Path deny rules in settings.json should apply uniformly across all access mechanisms, including shell commands executed via the Bash tool. A deny rule should mean no access regardless of which tool is used.

Actual behavior:

Bash tool commands execute as the user's OS process and are not checked against settings.json path restrictions. The access control is silently bypassed.

Error Messages/Logs

Steps to Reproduce

Add a path deny rule for a directory in .claude\settings.json
Verify the Read/Grep/Glob tools are blocked for that path
Ask Claude to find or read content from files in that directory
Observe that Claude can access the files via grep, head, cat, or other shell commands through the Bash tool

Claude Model

Sonnet (default)

Is this a regression?

I don't know

Last Working Version

_No response_

Claude Code Version

v2.1.84

Platform

Anthropic API

Operating System

Windows

Terminal/Shell

VS Code integrated terminal

Additional Information

Expected behavior:

Path deny rules in settings.json should apply uniformly across all access mechanisms, including shell commands executed via the Bash tool.
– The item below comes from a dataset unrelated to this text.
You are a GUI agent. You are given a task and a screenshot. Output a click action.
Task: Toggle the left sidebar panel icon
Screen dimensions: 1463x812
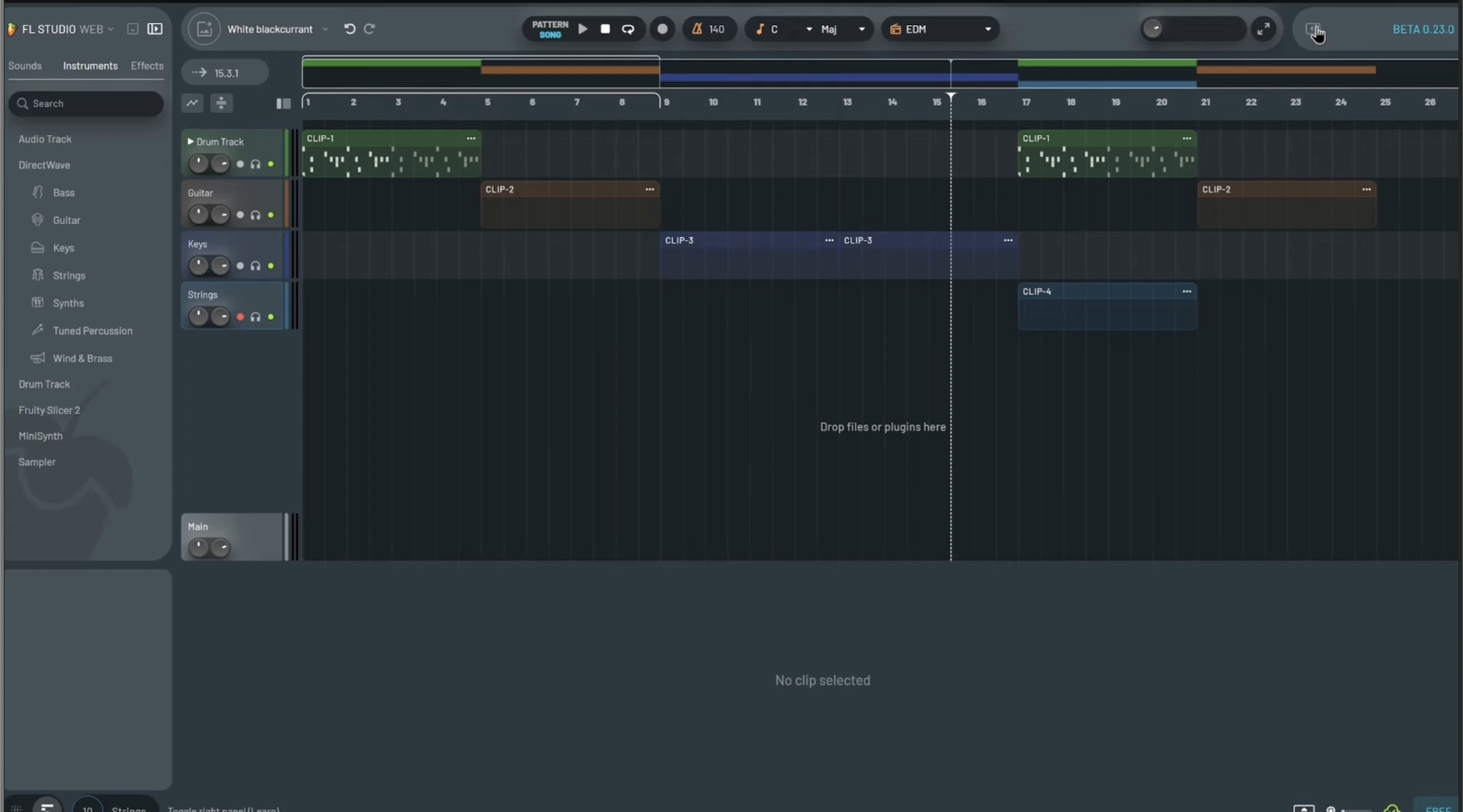coord(155,29)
A deny rule should mean no access regardless of which tool is used.

Actual behavior:

Bash tool commands execute as the user's OS process and are not checked against settings.json path restrictions. The access control is silently bypassed.

Impact:

Users who rely on settings.json to restrict Claude's file access (e.g., to protect sensitive data) have a false sense of security. The restriction is trivially bypassed — and Claude may do so without any awareness that it is circumventing an intended boundary.

Suggested fix:

settings.json path deny rules should either (a) also block Bash tool commands that reference denied paths, or (b) be clearly documented as applying only to file tools, so users know the Bash tool requires separate controls (e.g., disabling it entirely or using OS-level permissions).